Imagem de capa utilizada pela assessora parlamentar Raquelle Lisboa em suas redes sociais

É também no seu Facebook que ela apresenta suas credenciais para o cargo que supostamente irá disputar (por ora, se apresenta como “consultora de carreira”):

*Graduada em Direito.
*Formada em Inglês e Espanhol.
* Assessora no Supremo Tribunal Federal com conhecimento de todos os temas de repercussão geral.
*Advogada em um dos maiores escritórios de Brasília especialista em Direito Constitucional e Tributário.
* Assessora na Câmara dos Deputados.
* Advogada da Frente Parlamentar Armamentista.
* Advogada da Frente Parlamentar em prol da Iniciação Científica.
* Experiência internacional.
* Advogada e consultora do Movimento Conservador do Mato Grosso do Sul.
* Segunda graduação em Gestão Pública.
* Pós graduanda em Direito Constitucional e Políticas Públicas.

Raquelle se apresenta como advogada de um grande escritório e de mais três instituições, assessora parlamentar e cursando uma pós-graduação em Direito Constitucional

A carga horária de um secretário parlamentar é de 40 horas semanais. Raquelle encontra tempo para cumprir todas essas atribuições e ainda responder aos internautas que têm interesse em conversar com ela, por meio da janela automática que abre em sua página paga do Facebook, que já convida à interação com perguntas sugeridas, como se vê na imagem acima, no canto inferior direito. Como ela consegue fazer tudo isso, ela não explica.

Outro conceito que a assessora parlamentar vem trabalhando é o de defensora das mulheres sem ser feminista. Mais fácil do que tentar explicar o que poderia significar isso, é mostrar, como segue abaixo.

Postagem da assessora parlamentar Raquelle Lisboa  Postagem de raquelle L

 

Como se nota ao passear por suas páginas, a assessora parlamentar agrupa ainda às suas tarefas diárias a produção de caudaloso conteúdo de redes sociais, com vídeos, cards, memes e textos de propaganda política. Ou isso, ou tem alguém fazendo isso por ela, a troco não se sabe de quê.
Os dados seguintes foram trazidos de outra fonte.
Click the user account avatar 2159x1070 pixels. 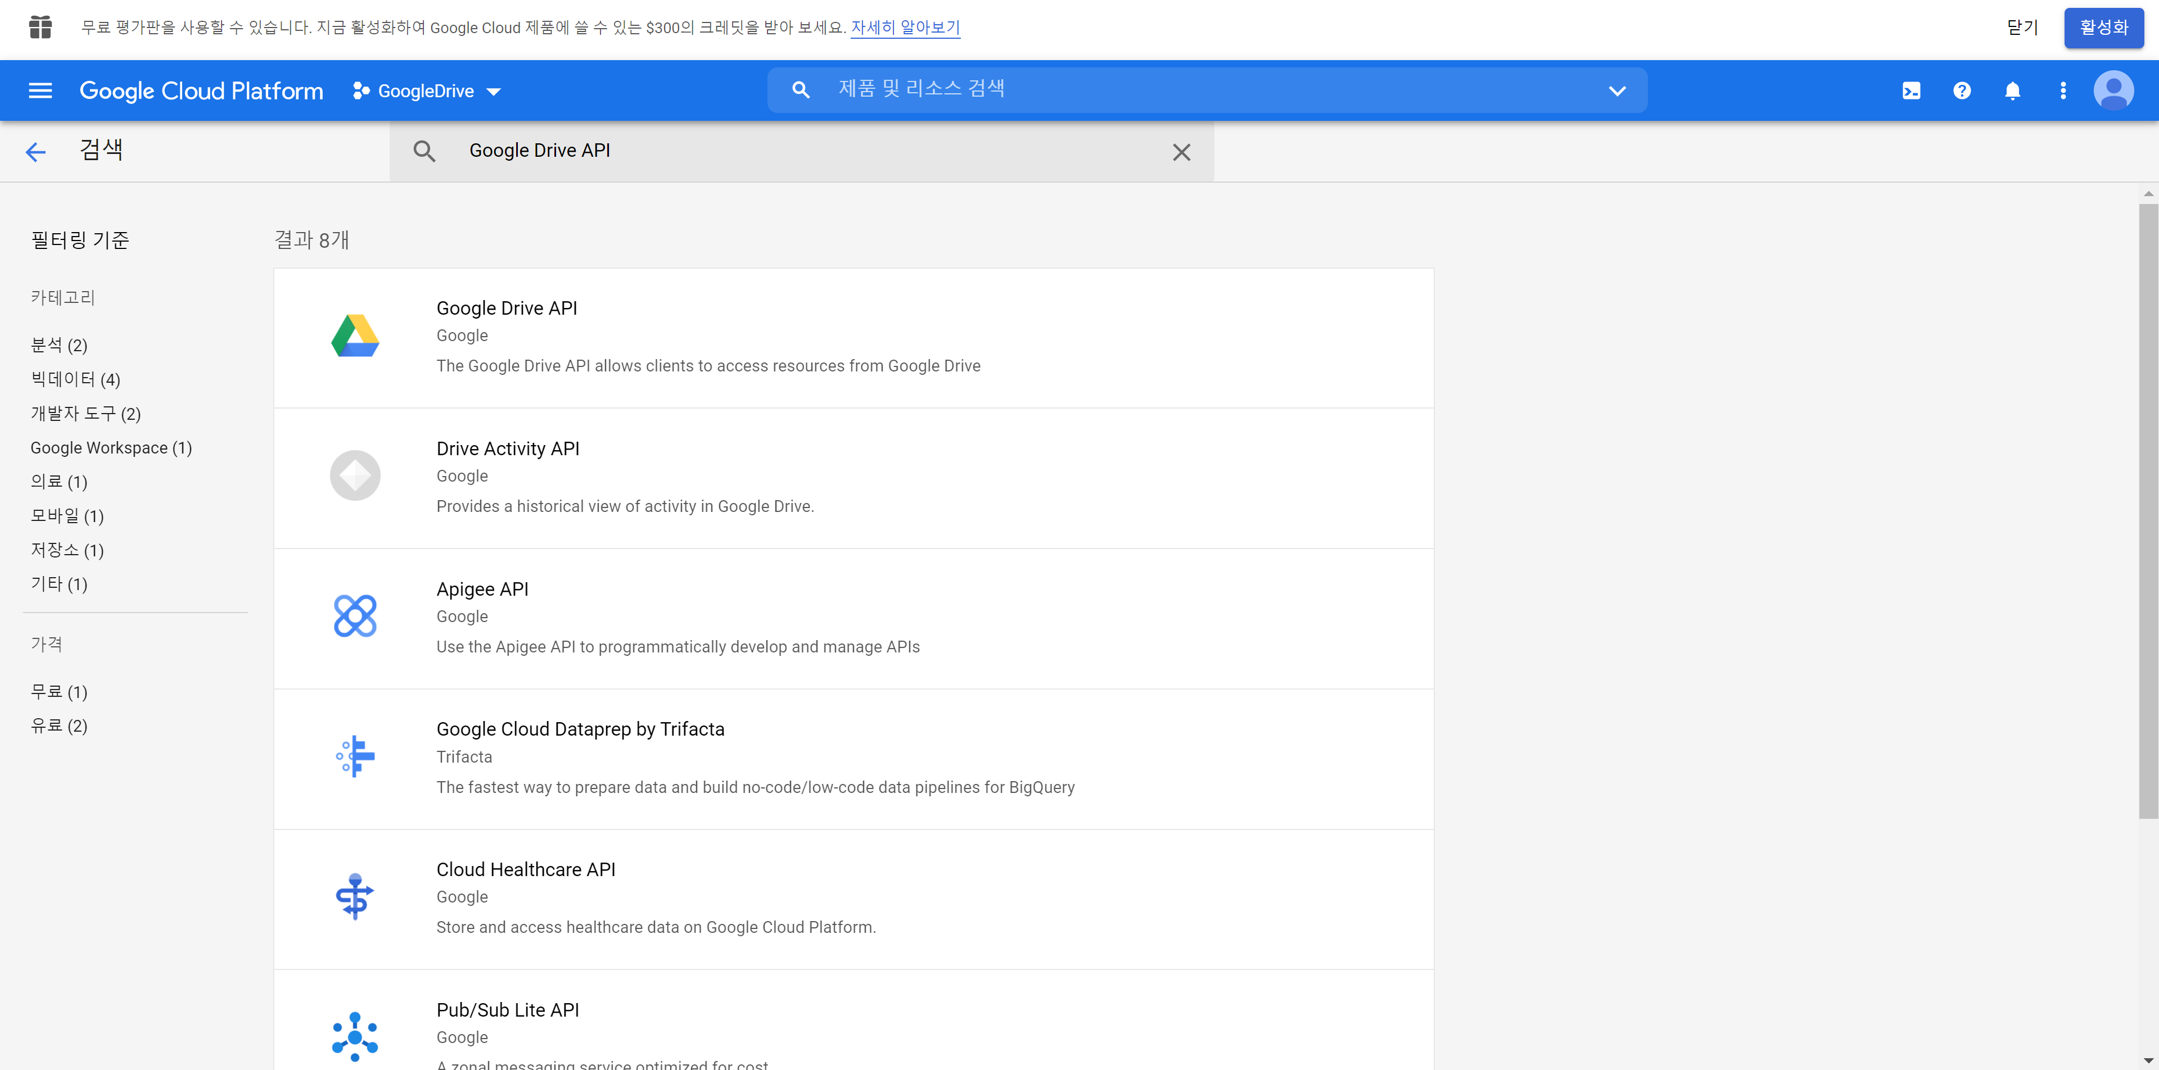2113,90
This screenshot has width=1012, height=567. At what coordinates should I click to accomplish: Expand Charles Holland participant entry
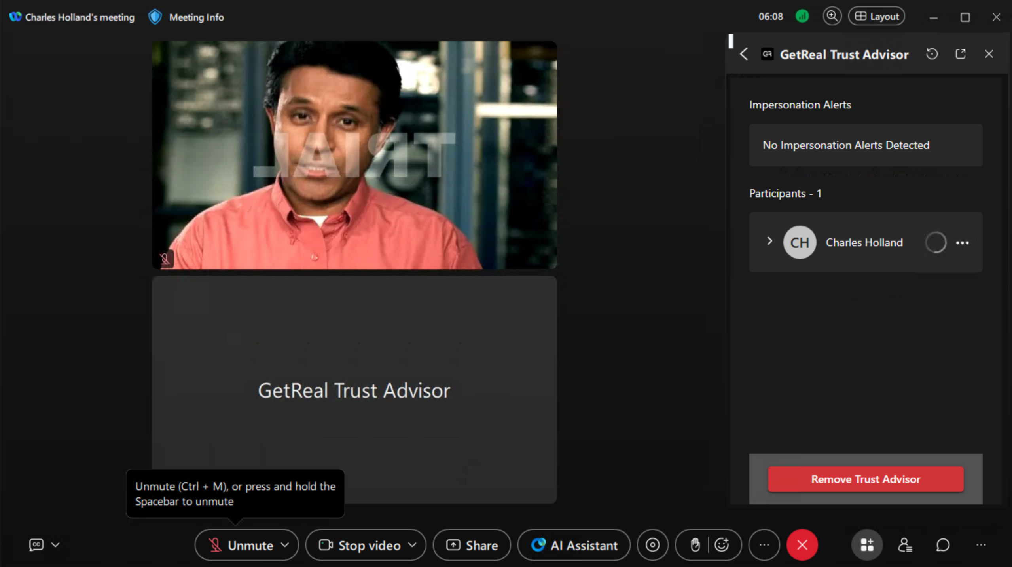point(769,241)
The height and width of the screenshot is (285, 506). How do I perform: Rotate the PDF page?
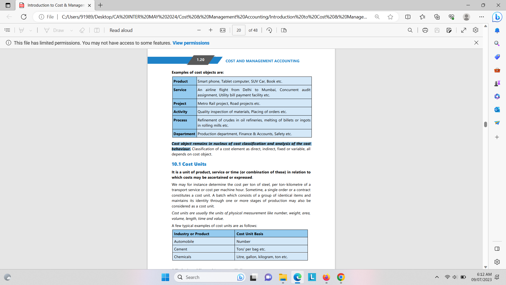click(x=269, y=30)
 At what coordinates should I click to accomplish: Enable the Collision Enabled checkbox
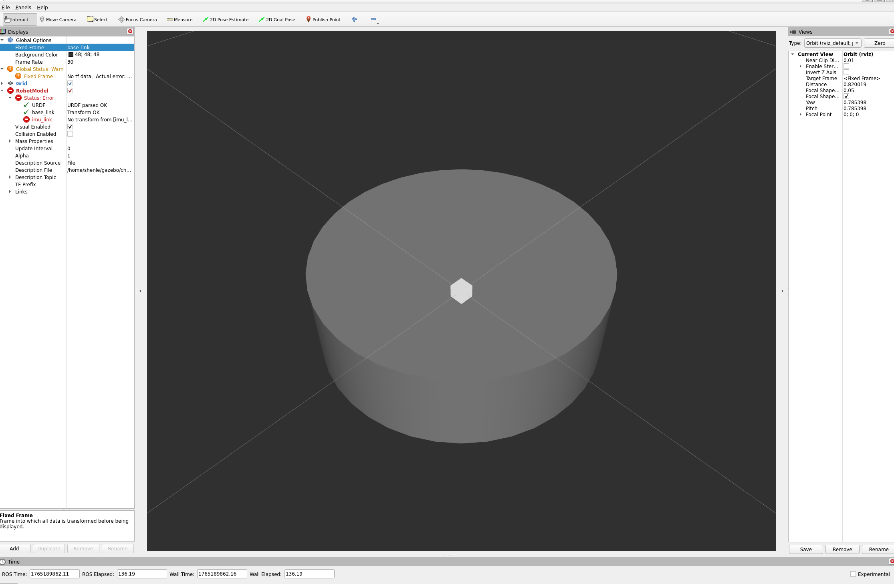coord(70,134)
Não há nas páginas de Raquelle qualquer menção às suas realizações ou rotinas como secretária parlamentar SP 24, cargo comissionado de regime de 40 horas em que está lotada, ao custo mensal para o contribuinte brasileiro de R$ 14.485,18.
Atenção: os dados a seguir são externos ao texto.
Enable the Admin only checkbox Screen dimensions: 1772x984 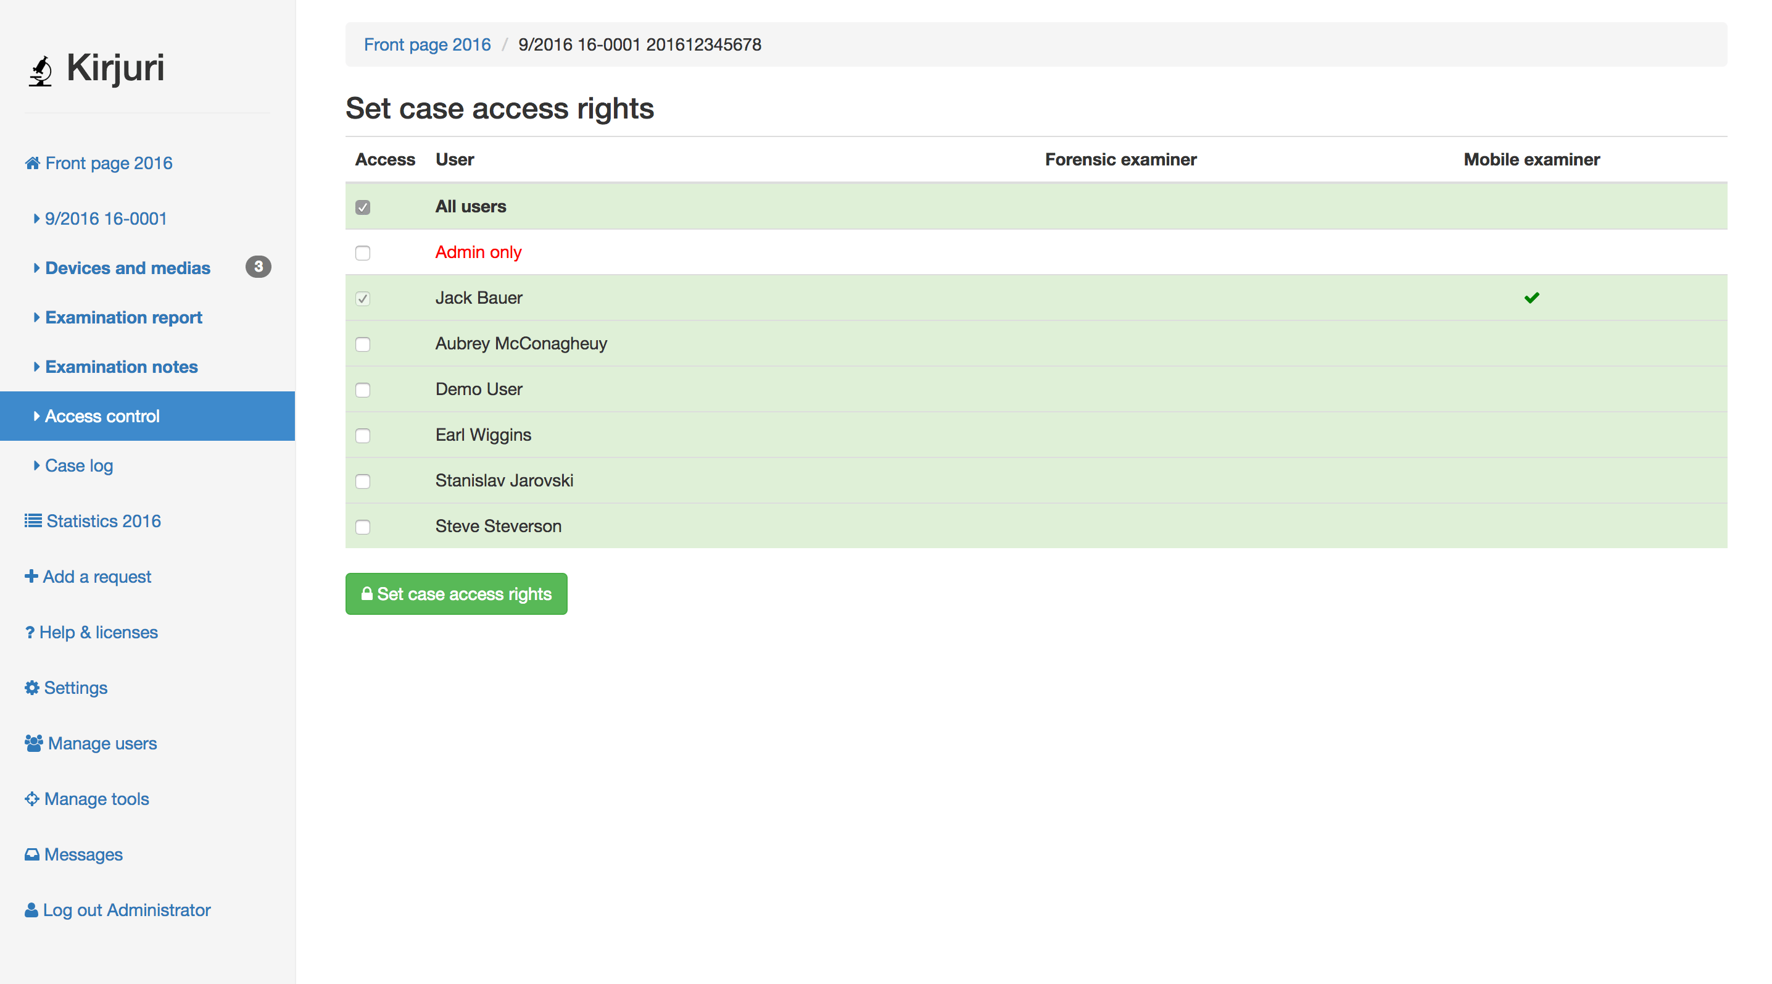click(x=363, y=253)
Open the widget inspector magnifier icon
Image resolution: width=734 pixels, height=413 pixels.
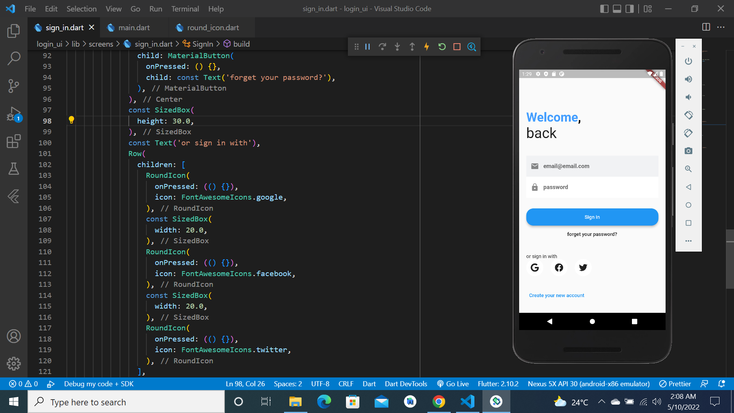click(471, 46)
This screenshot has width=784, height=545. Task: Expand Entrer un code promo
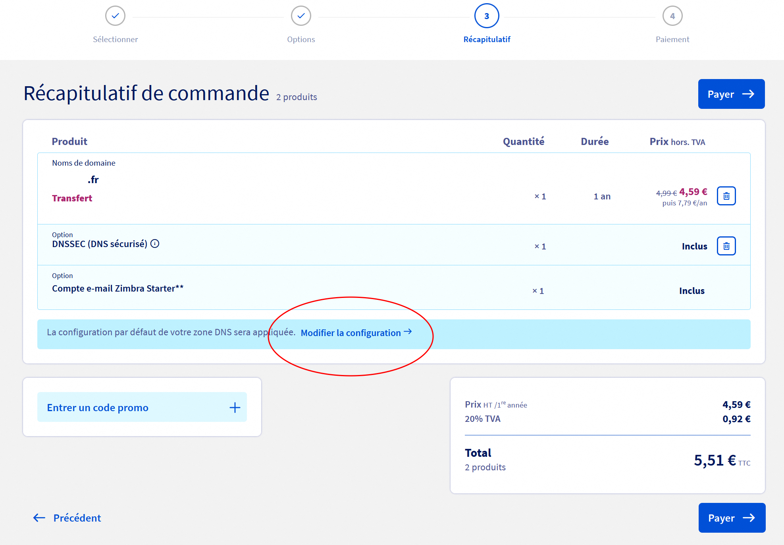(x=98, y=408)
Descrição do cargo de Raquelle Lisboa no gabinete do deputado federal Loester Trutis (PSL-MS)

A verdadeira Raquelle Lisboa: sem filhos, liberal e filha de Brasília

Todas as páginas nas redes sociais de Raquelle foram abertas do final do ano passado a janeiro deste ano. Antes disso, nada consta. Ela tinha uma conta no Instagran, onde, a partir de janeiro deste ano, assumiu o mesmo discurso eleitoral de cunho conservador que mantém nas demais redes. Por essa rede, por mais que ela apagasse, ainda se podia ver suas postagens antigas, anteriores à sua admissão no gabinete do deputado Loester Trutis. Então, ela resolveu apagar tudo. Veja, abaixo, algumas das publicações apagadas.
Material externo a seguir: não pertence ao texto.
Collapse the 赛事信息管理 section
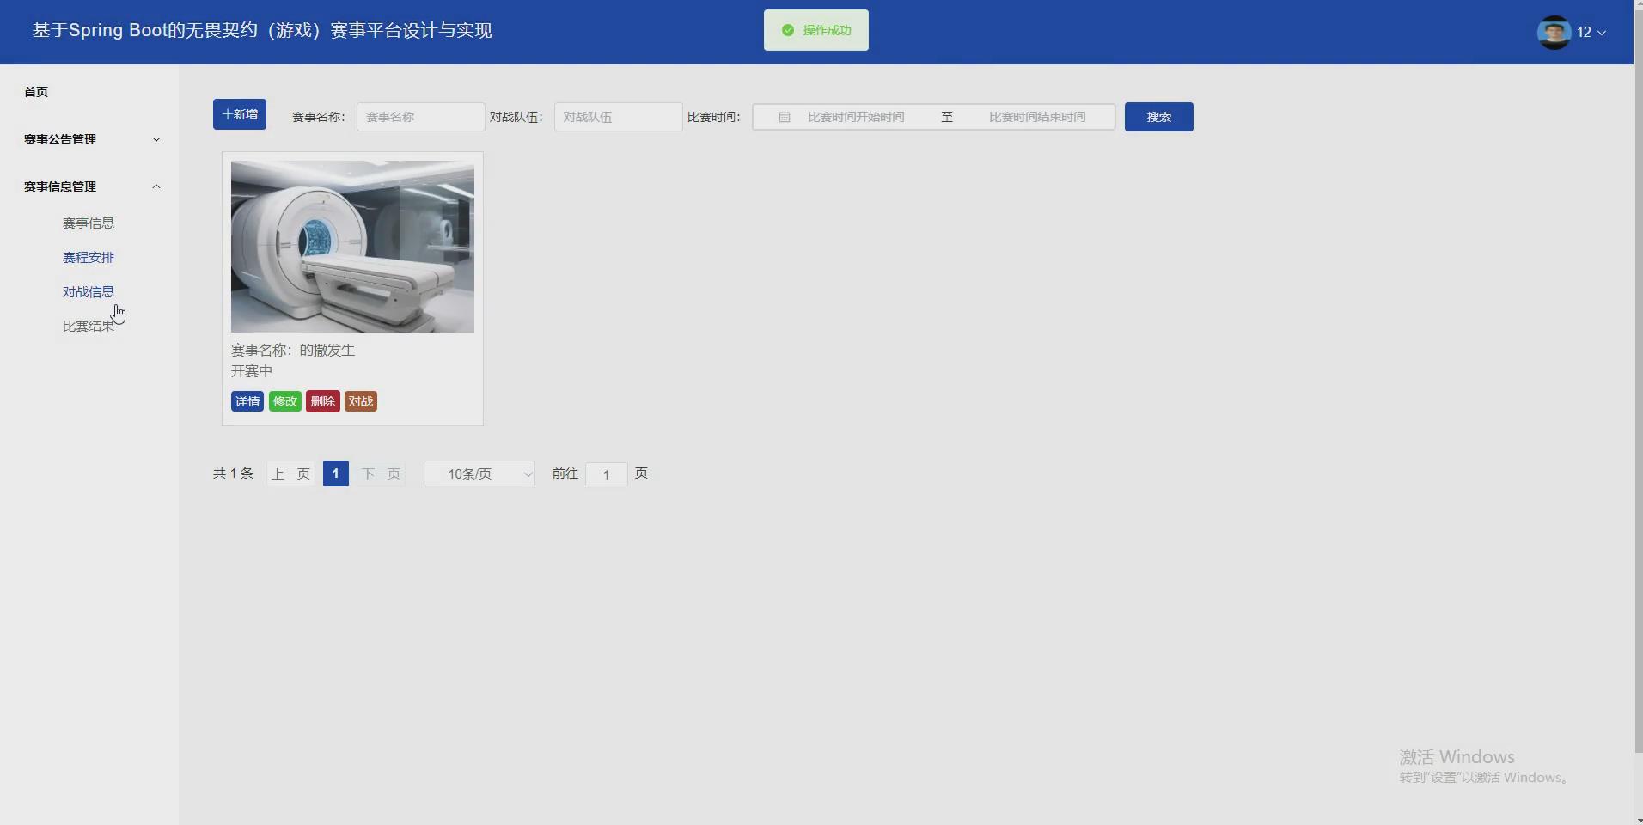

Como se nota, são imagens que em nada depõem contra a assessora, mas que ela considerou inservíveis para imagem que agora monta para si mesma, então resolveu apagar tudo.

Antes de entrar no gabinete do deputado Trutis, em fevereiro de 2019, ela não tinha qualquer relação com Mato Grosso do Sul, seja profissional, familiar, afetiva, nada. Em uma das postagens que resolveu apagar, de janeiro deste ano, ela própria admite que está sendo apresentada e vendo pela primeira vez, em um museu, o conhecido “Baratão de Corumbá”. Quem é da região sabe o que isso significa. Então, melhor apagar.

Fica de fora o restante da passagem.